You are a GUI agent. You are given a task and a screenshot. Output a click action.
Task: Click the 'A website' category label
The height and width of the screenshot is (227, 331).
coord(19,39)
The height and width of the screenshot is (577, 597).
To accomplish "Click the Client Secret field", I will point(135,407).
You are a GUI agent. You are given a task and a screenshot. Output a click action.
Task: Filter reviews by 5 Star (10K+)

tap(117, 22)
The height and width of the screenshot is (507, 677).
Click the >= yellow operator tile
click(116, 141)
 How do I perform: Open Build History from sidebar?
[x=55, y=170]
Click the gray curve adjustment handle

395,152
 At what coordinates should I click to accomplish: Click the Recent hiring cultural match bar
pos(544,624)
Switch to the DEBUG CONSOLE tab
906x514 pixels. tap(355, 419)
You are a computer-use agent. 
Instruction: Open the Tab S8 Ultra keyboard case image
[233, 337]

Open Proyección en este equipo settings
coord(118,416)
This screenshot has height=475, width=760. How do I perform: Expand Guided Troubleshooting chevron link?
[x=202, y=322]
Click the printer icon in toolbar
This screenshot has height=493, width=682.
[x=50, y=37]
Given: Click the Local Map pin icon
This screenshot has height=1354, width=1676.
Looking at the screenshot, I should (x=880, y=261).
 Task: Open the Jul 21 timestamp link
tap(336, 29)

WHAT THE TASK ASKS: Scan the records above. Return every line with "icon" in it.

WRITTEN REPLY:
Click the printer icon in toolbar
Given: Click the Local Map pin icon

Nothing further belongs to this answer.